Friday, August 23, 2013

Flora's Freak Show



The essence of horticulture is the human whim to tend and nurture Flora's freaks, the plants which are abnormal. I have made a living from this geeky trade of managing the mutants, and in my world the dwarf, the weeping, the extra-narrow, the variegated etc. are what I water and prune every day. An outdoorsy-type man once visited the nursery, and afterwards declared that the experience was like attending a freak show, for he "never did encounter one normal tree." Well, there are many here; I could point out dozens, but I get his point. Mr. Outdoors would be even further baffled had he realized that 99% of my nursery is exotic, with the hundreds of species coming from elsewhere on earth. My floral collection and the business of growing and selling abnormal trees is certainly a strange pursuit, from some points of view, but I'm still capable of supposing that I make the world a better place, or at least more beautiful.

Abies koreana

Abies koreana

Abies koreana


























Abies koreana 'Silberlocke'























Abies koreana 'Silberlocke'


Let's investigate this zany company then, and with only one step into the garden we are already into the land of the weird. The "Korean Fir," Abies koreana is an excellent slow-growing species with fresh green needles. The undersides of the needles, however, flash with silver-white due to the stomatal bands. The late Gunter Horstmann from Schneverdingen, Germany discovered a freak where the needles wrap around the stems, and he named it 'Horstmann's Silberlocke' (now just 'Silberlocke'). At one point, early in my career, 'Silberlocke' was the most sought-after conifer of all, and I made gobs of money by rooting and grafting thousands.

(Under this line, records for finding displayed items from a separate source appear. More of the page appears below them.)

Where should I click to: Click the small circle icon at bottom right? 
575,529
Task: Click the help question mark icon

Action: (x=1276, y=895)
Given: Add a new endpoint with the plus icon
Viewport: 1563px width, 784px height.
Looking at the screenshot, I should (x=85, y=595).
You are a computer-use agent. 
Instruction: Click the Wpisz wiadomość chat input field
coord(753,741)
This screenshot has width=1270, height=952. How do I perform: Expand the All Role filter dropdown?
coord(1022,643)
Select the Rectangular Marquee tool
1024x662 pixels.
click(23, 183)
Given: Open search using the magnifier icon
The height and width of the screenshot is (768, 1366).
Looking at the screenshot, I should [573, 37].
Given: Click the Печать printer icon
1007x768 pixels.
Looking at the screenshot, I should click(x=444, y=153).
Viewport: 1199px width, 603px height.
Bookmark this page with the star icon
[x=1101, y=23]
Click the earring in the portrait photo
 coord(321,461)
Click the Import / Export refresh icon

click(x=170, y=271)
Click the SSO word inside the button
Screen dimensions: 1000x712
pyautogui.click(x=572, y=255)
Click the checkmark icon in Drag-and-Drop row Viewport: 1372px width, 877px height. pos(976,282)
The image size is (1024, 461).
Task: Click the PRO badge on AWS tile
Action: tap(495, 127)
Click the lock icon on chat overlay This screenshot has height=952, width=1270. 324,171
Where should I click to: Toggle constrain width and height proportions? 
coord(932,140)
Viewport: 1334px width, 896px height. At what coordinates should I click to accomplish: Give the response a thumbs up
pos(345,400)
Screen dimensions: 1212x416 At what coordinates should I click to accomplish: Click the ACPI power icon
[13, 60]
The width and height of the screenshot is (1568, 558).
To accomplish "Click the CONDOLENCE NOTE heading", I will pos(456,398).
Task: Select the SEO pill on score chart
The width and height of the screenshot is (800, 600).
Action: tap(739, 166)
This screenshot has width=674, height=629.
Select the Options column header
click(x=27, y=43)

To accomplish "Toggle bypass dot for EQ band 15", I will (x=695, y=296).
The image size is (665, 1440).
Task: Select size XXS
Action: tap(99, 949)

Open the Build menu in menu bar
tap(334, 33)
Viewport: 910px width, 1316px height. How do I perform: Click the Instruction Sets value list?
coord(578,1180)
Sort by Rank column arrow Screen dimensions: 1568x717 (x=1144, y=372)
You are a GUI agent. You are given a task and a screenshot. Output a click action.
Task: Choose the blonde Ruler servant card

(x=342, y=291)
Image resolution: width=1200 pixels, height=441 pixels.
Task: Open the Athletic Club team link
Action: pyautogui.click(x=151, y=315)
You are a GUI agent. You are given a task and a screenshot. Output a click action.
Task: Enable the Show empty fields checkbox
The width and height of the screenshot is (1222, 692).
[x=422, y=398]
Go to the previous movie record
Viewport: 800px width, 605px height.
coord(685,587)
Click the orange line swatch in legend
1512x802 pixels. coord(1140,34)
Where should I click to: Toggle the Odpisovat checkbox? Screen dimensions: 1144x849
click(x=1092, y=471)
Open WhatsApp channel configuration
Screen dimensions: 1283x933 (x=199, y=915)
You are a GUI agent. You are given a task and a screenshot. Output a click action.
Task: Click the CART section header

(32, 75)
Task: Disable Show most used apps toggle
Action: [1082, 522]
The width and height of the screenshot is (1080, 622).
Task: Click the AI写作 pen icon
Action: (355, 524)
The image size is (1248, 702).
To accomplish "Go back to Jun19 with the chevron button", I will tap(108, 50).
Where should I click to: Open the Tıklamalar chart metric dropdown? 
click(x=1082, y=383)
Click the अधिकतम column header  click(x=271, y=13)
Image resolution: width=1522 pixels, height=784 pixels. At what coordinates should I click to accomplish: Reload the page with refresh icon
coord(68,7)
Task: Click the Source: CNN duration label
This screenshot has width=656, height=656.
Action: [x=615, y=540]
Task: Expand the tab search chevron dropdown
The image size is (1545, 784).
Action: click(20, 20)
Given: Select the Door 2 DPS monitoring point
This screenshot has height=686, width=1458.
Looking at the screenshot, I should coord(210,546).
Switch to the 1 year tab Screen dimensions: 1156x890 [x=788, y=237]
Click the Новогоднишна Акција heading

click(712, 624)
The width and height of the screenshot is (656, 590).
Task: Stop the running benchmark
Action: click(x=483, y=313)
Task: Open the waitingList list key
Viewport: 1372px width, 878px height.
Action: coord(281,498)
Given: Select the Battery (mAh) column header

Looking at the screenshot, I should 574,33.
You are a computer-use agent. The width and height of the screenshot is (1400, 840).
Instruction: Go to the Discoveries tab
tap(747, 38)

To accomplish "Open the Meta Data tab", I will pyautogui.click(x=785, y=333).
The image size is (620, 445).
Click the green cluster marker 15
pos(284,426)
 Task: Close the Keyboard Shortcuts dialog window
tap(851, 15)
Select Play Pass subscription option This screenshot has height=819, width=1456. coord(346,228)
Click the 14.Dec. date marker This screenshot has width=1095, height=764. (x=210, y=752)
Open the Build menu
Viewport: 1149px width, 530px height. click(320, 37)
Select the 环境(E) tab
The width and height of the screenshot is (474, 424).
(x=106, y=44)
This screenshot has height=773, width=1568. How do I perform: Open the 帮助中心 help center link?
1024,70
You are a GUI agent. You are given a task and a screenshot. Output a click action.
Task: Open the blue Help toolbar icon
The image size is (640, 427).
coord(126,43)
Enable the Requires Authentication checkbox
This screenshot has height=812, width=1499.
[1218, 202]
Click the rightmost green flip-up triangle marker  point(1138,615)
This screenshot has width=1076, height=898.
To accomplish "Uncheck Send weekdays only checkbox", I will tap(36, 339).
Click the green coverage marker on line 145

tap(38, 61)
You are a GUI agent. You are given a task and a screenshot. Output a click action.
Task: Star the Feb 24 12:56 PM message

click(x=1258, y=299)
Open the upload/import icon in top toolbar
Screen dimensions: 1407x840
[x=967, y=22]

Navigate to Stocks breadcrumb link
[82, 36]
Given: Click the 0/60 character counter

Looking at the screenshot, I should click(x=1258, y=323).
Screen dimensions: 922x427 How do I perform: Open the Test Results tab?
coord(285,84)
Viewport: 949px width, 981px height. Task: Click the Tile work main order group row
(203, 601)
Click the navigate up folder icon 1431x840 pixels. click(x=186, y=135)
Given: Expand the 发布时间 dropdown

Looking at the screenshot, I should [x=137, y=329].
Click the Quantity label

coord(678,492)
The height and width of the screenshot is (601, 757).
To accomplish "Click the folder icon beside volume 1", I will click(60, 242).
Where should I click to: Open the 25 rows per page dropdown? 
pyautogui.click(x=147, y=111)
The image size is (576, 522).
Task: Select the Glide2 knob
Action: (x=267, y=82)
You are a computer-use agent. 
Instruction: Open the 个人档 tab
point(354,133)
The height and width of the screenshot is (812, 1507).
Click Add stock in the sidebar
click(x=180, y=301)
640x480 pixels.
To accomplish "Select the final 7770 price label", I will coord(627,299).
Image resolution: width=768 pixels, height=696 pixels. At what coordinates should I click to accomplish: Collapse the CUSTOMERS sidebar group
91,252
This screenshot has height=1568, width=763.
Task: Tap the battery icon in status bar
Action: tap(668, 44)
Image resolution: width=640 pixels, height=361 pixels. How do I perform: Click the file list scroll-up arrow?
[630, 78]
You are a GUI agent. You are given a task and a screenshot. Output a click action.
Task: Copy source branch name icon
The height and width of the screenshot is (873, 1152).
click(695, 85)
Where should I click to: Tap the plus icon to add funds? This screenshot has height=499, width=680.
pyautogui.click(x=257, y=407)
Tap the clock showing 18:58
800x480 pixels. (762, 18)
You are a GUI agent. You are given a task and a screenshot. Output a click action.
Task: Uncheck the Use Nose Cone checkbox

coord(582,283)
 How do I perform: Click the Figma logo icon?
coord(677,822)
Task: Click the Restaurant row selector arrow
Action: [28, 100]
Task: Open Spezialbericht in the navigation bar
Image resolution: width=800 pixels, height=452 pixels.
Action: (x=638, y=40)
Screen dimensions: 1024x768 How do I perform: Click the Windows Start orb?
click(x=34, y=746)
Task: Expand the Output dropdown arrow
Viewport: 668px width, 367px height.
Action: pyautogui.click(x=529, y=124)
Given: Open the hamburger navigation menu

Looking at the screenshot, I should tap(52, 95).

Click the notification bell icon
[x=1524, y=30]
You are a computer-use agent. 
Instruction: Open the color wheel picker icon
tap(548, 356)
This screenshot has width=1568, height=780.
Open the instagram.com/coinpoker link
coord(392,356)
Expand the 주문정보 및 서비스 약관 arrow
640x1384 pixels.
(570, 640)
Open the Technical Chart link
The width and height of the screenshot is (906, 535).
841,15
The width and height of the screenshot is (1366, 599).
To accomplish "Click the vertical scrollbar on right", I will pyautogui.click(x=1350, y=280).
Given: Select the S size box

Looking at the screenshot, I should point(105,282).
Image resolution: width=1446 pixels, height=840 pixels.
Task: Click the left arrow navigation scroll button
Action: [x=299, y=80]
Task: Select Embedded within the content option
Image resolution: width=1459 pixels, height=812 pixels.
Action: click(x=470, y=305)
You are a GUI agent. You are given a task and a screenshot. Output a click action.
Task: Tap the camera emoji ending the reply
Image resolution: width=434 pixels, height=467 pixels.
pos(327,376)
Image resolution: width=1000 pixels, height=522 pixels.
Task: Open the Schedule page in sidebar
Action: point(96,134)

Abies koreana 'Ice Breaker'

Abies koreana 'Ice Breaker'

Abies koreana 'Ice Breaker'

We eventually learned that 'Silberlockes' weren't as dwarf as we first imagined. Also that they could lose their curl if planted in too much shade. And finally, that they weren't so easy to sell when everyone was growing them, as they are quite easy to propagate. We still sell a few, especially when we allow them to grow to a large size. The recent discovery of a congested witch's broom in a 'Silberlocke', by G. Kohout of East Germany, has set the conifer world on fire again, and everyone who sees his Abies koreana 'Ice Breaker' wants to have one. Thus far our plants remain low and spreading and are very dense. The silver needles are even more intense than on 'Silberlocke', in part because you always look down upon 'Ice Breaker', and the plant reveals more dazzling curled stems per area than any other conifer I think. I planted a mound with seven 'Ice Breakers', with about two feet of space between. I look forward to the day when they grow together and form the largest-looking 'Ice Breaker' on earth. I must confess that no one should be growing it at all, for Abies are prohibited to enter the United States from Europe. But I'll continue to propagate my contraband, as my start came from an East-Coast collector. Certainly someday I will back off 'Ice Breaker', for eventually it will become plentiful, and perhaps troubled or bankrupt nurseries will be offering them at a loss, like they are doing with other plants today.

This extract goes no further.